The Fistula Fortnight treated 569 women at no cost, with an 87.8% rate of successful closures. Follow-up treatments and services were provided, such as bed rest, analgesics, oral fluids, visual monitoring of urination by nurses, a catheter, catheter removal, and an examination and discharge from the hospital at a minimum of four weeks, with instructions to avoid sexual intercourse. The Fistula Fortnight also had preoperative and postoperative counseling by nurses and social workers, and held health education workshops for fistula patients and their families.

=== Community organizations ===
People recovering from a fistula in the postoperative period need support to achieve full reintegration into society. In particular, physical labor is limited in the first year of recovery, so women need alternative ways to earn an income. Since poverty is an indirect cause of obstetric fistulae, some community organizations aim to provide postoperative services to enhance the women's socioeconomic situation. Delta Survie, located in Mopti, Mali, is a community center that provides skills training and helps women to produce handmade jewelry to generate income and meet other women while they recover. Another organization, IAMANEH Suisse, identifies Malian fistula patients, facilitates operations for those without the financial means, and helps them access follow-up services to prevent recurrence of fistulae in their subsequent pregnancies.

Other organizations also help arrange mission trips for medical personnel to visit countries with women affected by fistulae, perform surgeries, and train local doctors to give medical assistance for fistula patients. The International Organization for Women and Development (IOWD) is one such nonprofit organization. The IOWD hosts four to five mission trips per year to provide relief to obstetric fistula patients in West Africa. IOWD mission trip members have evaluated thousands of patients at no cost and performed surgeries for over a thousand women.

===Treatment centers===
A complete fistula treatment center includes investigative services, such as laboratory work, radiology, and a blood bank, to ensure that patients' medical history is clearly understood before treatment options are evaluated. The surgical services would include operating theaters, postoperative wards, and anesthetic services. Physiotherapy and social reintegration services are also necessary to arm women affected by obstetric fistula with the tools necessary to re-enter a society from which they have been ostracised.
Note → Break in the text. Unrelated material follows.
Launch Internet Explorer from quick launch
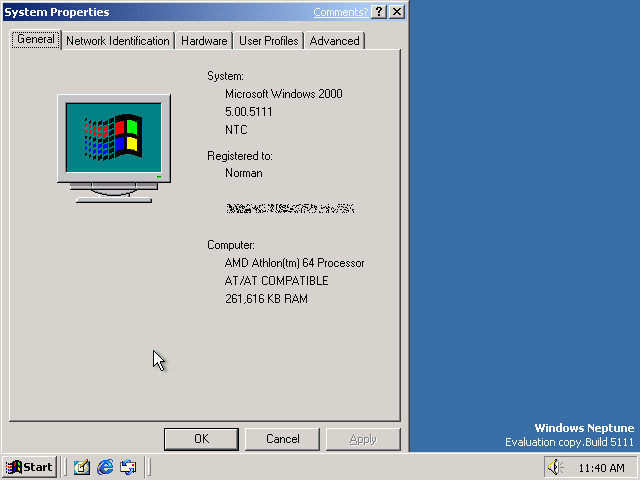Screen dimensions: 640x480 (105, 467)
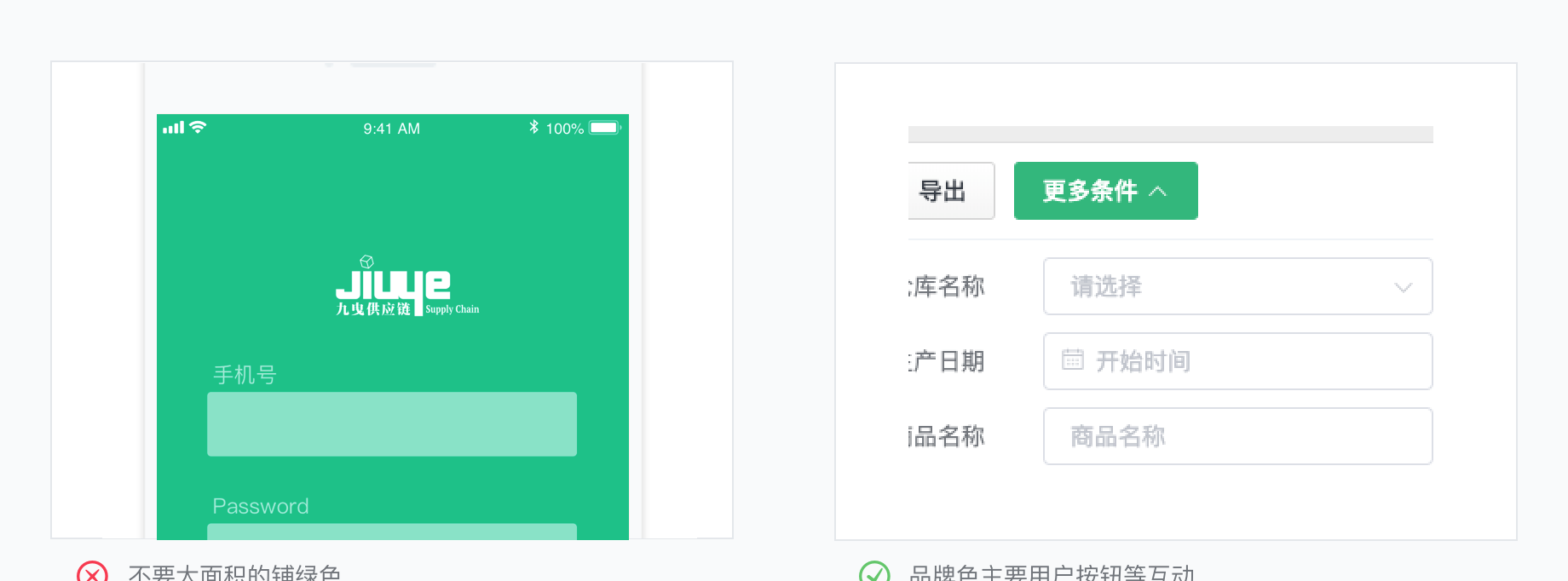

The size of the facility should be tailored to the needs of the area, and the most successful centers collaborate with other treatment centers and organizations, thus forming a larger network of resources. The cost of salaries, single-use medical equipment, up-to-date technology and equipment, and maintenance of infrastructure collectively provide large economic burdens to treatment centers. A barrier also arises when governments and local authorities require that approval be obtained before the construction of centers. There is an uneven distribution of specialized health care providers due to suboptimal training and supervision of healthcare workers and low wages for fistula surgeons. Most fistula surgeons come from developed countries and are brought to developing countries, the nations more often affected by fistula, by a variety of organizations. An example of a well-functioning treatment center is in Bangladesh, where a facility has been created in association with the Dhaka Medical College Hospital with support from the United Nations Population Fund. Here, 46 doctors and 30 nurses have been trained and have successfully doubled the number of fistula cases addressed and operated on. Another example is a fistula unit in N'djamena, Chad, which has a mobile clinic that travels to rural, hard-to-reach areas to provide services. It works in association with Liberty Hospital. The World Health Organization has created a manual articulating necessary principles for surgical and pre- and post- operative care regarding obstetric fistula, providing a beneficial outline for affected nations. Treatment centers are crucial for the survival of obstetric fistula patients and well-equipped centers help the emotional, physical, and psychological aspects of their lives.